Last year, on the day after my birthday, I decided it was time to make a change. I had missed two big races because of my migraines and not being able to train. That finally hit home. I needed to stop sitting at home feeling sorry about my life, eating every bad thing I could buy, and do something about it. That’s when I contacted a local gym about a membership. Little did I know the affect it would have.
I walked into Fit Quest Colorado Springs with all the bullsh*t other gyms had filled my head with. I wasn’t building up muscle; I was getting fatter! I have a membership at another gym and was paying $$$’s to try to get fit. It was more of a clique filled with gossiping moms. I didn’t fit in. I wanted a workout with an instructor who pushed me to be better. That’s exactly what I got with Robert!
I started going to the classes he recommended and loving them, but I will say my heart wasn’t behind it. I kept eating the same crap. I went back to my marathon training mentality where I thought I’m working out so I can eat oodles of calories. This didn’t help me with marathon training and it certainly wasn’t helping me now.
Move forward to September. Robert set up a 30 day challenge where he would provide us with a menu and workout plan. My military brain saw an opportunity for structure and all I had to provide was consistency and discipline. I’ve done that before. So I signed up and set out to follow it to the letter.
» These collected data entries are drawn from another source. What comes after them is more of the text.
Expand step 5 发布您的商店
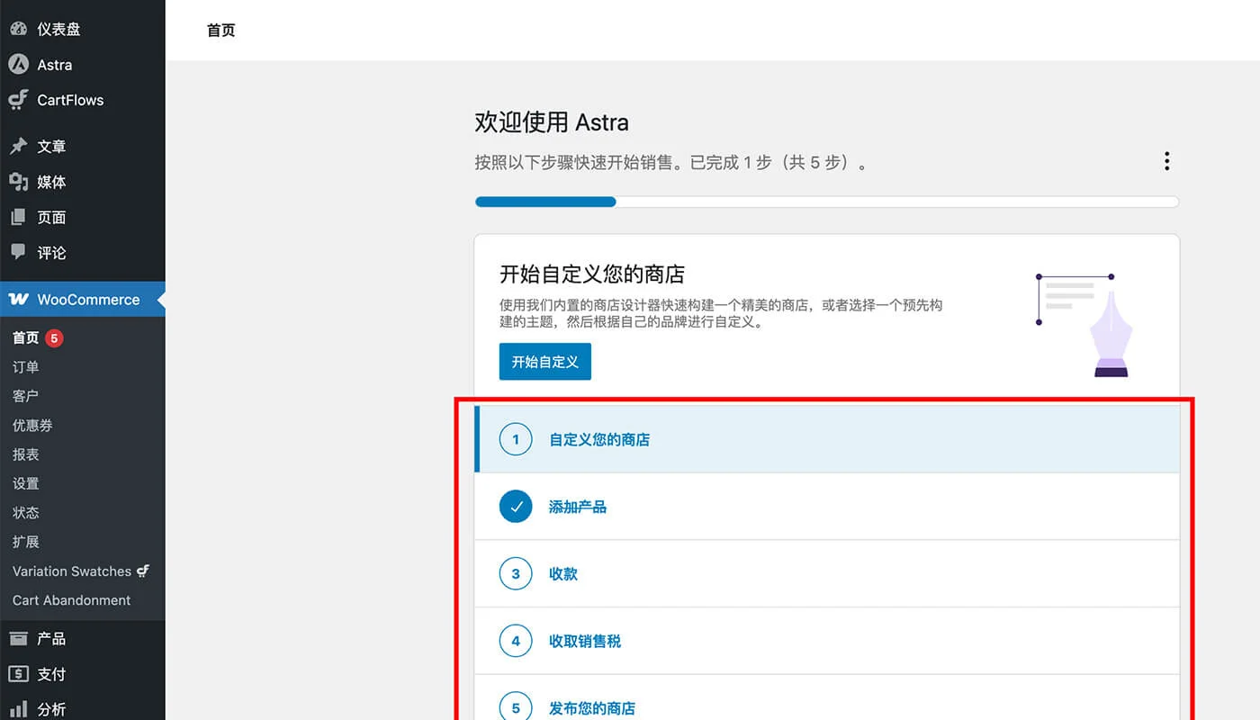This screenshot has width=1260, height=720. click(591, 708)

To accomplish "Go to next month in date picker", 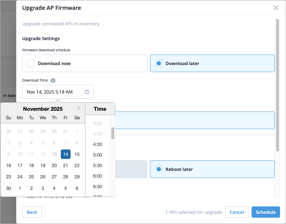I will point(79,108).
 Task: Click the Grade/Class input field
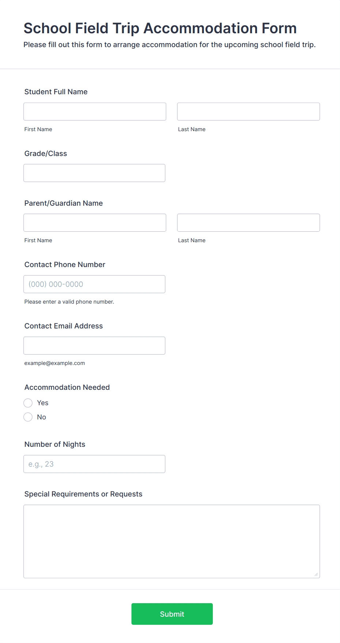[94, 173]
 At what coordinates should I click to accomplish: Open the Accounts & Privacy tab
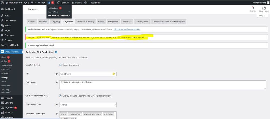click(85, 22)
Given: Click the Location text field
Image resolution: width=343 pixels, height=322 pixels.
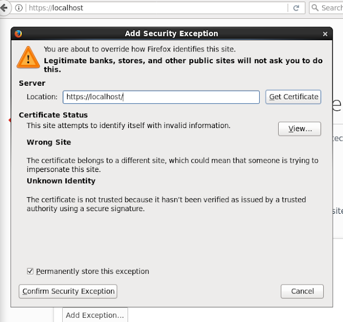Looking at the screenshot, I should point(161,97).
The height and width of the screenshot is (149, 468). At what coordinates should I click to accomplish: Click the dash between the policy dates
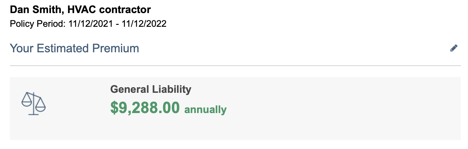tap(117, 24)
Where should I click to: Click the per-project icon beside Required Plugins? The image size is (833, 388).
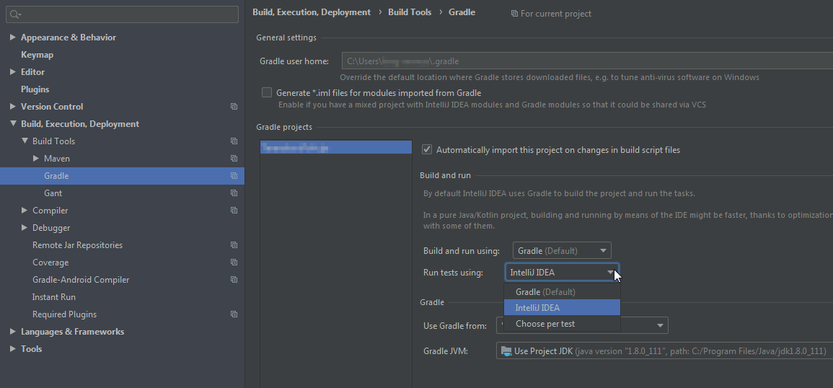point(234,314)
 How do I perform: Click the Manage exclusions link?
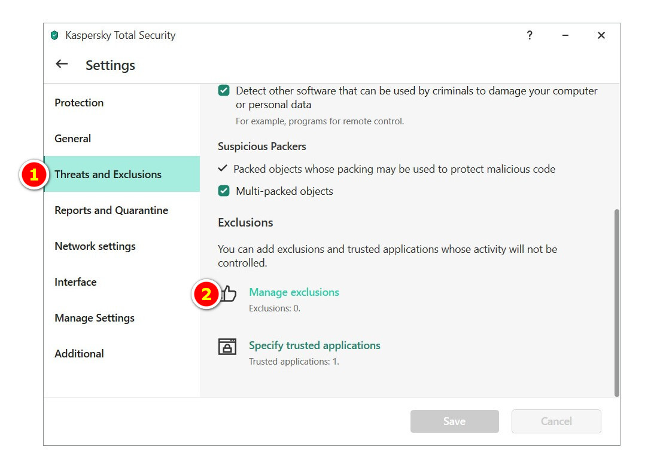(x=294, y=292)
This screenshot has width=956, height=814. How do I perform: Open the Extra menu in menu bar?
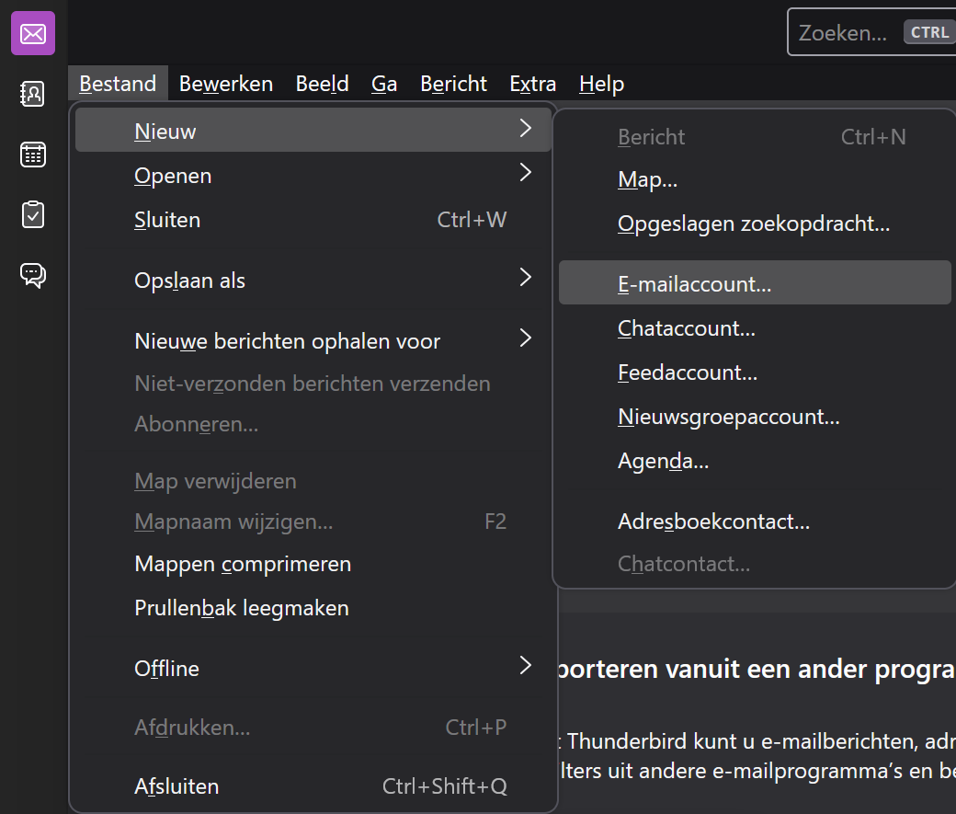click(x=533, y=84)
First week was…I won’t say awesome because it wasn’t. It was different. My “Fat Free, Low Calorie” mind was saying this is too much food. You don’t realize how much 6 ounces of protein is until you put the food on the scale. I started to think there’s no way I’m going to lose with this amount. But I stuck with it. Pulling recipes and ideas off Pinterest (check it out here).
I told myself not to step on the scale at home. This is hard for me to do. I usually weigh myself two if not three times a week. I finally caved and stepped on the scale at the gym on the morning of the 11th day of the challenge. I couldn’t believe this was actually working! Now I know from previous diets, the first week can yield the greatest amount lost. So I dug deeper and pushed on.
I didn’t have any issues with meal prep. I’ve done it before. On Sundays, I would cook everything for the week. If I couldn’t get some chicken or fish cooked, I’d pick up a rotisserie chicken or chicken breasts from the deli. No excuses! I will say by the third week, I was so sick of cooking sweet potatoes that I begged Robert for no more of them. There was one day with one cheat meal and I never used it, ever. I didn’t want the temptations that can lead to an entire d@mn box of Oreos!
The diet itself wasn’t that bad. You just have to be creative. Find what fits for you and stick with it. The exercise plan was brutal for me. I’ve been a runner for years and Fit Quest’s classes made me find muscles I didn’t know I had. I did have problems with the amount of sit ups required. I really did try to do all of them, but some days, I just couldn’t. Overall, by the 4th week of the challenge, my body started to get tired. I was moody, cranky and hungry for something different (really I missed fruit).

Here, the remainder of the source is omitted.